I’m not sure why people are drawn to me. Perhaps it’s because I don’t want anything from them, and because I don’t want them to be anything other than who they are. Perhaps its because I can recognize a need without desiring to do anything about it. Perhaps it’s because I see in so many people a need for love, and a need for nonjudgmental understanding (which for me amounts to holding space). Perhaps it’s because the people who come to me come this way to everyone, and I’m the only one who recognizes what it is they’re asking. Perhaps it’s all this; perhaps none. Perhaps because of the interdependent nature of purpose; to be true purpose, it must be recognized by others as well as myself. I’m not sure.

I was struck by your cannon metaphor. Are you meant for something bigger? What’s the biggest target you can imagine? What target scares you most? Perhaps all this is just practice; perhaps you need to learn what it means to commit to a “smaller” purpose before your true, grander calling reveals itself.

I’m not sure.

And as to the question of purpose you finished with. I can speak only of my own experience, and with the caveat that it involves a certain paradox. Yes, purpose is constant. It is also constantly evolving. My purpose has remained them same, but as I’ve grown and deepened and learned, my purpose, too, has unfurled. It looks different now than it did in the past; not only does it manifest in different ways, my understanding of its demands has grown more rich. So perhaps inconsistency was the wrong word. Perhaps something like emergent is better.

I could say much more about this, I’m sure; I have some empathy around the fact that many people are scared to explore their purpose, because discovering your calling demands responding to that call, and what someone may be called to do might be far, far beyond the scope of their sense of themselves. And I’d want to add two more questions to Chris’ list. What am I afraid of? What do I love?

Thanks again for your comments and response.

I think, “Perhaps it’s because the people who come to me come this way to everyone …” is probably your closest answer to why people seek your advice. I think that you are one of the few who recognize this is why you have found a way to provide insight.

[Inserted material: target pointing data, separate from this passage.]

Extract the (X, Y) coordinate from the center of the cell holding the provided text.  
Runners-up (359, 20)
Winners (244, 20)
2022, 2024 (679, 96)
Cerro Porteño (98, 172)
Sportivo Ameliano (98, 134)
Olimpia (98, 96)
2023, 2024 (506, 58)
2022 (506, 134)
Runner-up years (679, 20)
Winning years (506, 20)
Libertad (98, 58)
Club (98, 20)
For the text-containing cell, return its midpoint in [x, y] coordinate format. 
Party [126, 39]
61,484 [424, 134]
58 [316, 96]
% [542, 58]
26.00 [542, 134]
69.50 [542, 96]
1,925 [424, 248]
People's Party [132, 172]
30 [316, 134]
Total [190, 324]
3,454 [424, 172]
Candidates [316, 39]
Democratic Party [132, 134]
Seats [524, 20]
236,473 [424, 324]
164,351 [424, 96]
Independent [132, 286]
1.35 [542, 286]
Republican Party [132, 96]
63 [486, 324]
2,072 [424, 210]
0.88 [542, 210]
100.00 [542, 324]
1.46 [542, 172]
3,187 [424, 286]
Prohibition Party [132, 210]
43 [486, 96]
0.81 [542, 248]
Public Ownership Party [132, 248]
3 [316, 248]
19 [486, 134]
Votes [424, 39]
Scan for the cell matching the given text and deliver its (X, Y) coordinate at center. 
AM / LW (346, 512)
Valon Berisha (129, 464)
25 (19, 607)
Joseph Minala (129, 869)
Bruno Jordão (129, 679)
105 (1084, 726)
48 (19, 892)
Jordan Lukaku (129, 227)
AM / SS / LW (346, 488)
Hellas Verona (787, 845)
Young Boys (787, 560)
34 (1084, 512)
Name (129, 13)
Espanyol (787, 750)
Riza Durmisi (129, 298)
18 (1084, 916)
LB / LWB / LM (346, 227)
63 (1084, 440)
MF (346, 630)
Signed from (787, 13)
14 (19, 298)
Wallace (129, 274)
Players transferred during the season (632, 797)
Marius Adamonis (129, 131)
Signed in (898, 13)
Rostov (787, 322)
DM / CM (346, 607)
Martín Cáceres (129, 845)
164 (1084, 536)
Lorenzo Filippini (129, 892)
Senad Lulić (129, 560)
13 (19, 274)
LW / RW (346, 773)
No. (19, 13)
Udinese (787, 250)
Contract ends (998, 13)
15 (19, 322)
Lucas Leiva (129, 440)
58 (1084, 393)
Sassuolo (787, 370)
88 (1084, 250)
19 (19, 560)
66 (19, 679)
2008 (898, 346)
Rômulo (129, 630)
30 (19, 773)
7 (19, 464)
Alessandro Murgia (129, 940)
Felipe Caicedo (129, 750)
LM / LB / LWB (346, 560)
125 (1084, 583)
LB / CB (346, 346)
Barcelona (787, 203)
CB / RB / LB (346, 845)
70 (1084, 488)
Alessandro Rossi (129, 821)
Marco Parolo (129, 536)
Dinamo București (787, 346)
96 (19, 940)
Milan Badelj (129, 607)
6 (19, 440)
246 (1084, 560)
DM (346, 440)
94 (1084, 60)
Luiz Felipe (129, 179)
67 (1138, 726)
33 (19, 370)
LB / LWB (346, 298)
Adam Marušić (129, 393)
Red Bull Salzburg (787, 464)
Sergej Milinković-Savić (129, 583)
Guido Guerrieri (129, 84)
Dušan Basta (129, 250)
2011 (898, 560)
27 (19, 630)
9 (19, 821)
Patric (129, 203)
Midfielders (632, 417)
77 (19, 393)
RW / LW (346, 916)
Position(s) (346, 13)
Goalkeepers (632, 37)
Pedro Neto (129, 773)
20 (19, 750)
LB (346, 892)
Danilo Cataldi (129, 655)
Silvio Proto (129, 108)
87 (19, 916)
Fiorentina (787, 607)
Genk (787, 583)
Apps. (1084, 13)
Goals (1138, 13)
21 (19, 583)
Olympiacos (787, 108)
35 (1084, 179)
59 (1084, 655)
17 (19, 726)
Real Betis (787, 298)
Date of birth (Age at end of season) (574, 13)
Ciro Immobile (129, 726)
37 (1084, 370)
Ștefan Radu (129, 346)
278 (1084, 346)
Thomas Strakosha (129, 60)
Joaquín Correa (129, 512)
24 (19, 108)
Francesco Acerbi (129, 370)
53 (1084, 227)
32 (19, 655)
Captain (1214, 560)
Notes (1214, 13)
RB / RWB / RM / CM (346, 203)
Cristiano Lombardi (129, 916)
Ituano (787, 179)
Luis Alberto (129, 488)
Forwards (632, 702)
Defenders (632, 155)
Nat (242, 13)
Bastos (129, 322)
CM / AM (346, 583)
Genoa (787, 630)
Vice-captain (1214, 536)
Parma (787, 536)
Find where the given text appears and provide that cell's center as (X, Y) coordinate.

Most people don’t notice themselves and others looking into life for more meaning. One of the reasons I like Henry David Thoreau is that he calls this out of nearly everything. His insight is rare enough that this quote is easily recognized, “The mass of men lead lives of quiet desperation.”

Am I meant for something bigger? I’ve always imagined I was. Maybe you’re right though – start small. Thing is, I’ve been doing that for a long time.

I’ve wondered if doing that which only I can do means in part doing that which I am invited to do. That these things might be best if not forced or strived towards. Not sure about that. What do you think?

What does “what am I afraid of” reveal?

You guys are talking about presence. It’s a lovely thing, completely unteachable (as I am finding out) but absolutely essential. Of course it can be cultivated and it’s a practice. Ain’t it all.

Jeremy; quite the crowd you have assembled here.

My view is that once we are all called to something bigger…though some hear the call stronger than others.

I think if you research the so-called great lives, you will find that they started with doing small mundane things well, then moved up the food chain.

One thing I remember about Thoreau, he wrote about utopian societies, but his wife would have nothing to do with it…so he didnt act on the idea…which was probably a good thing.

Peace and love to all wisdom seekers!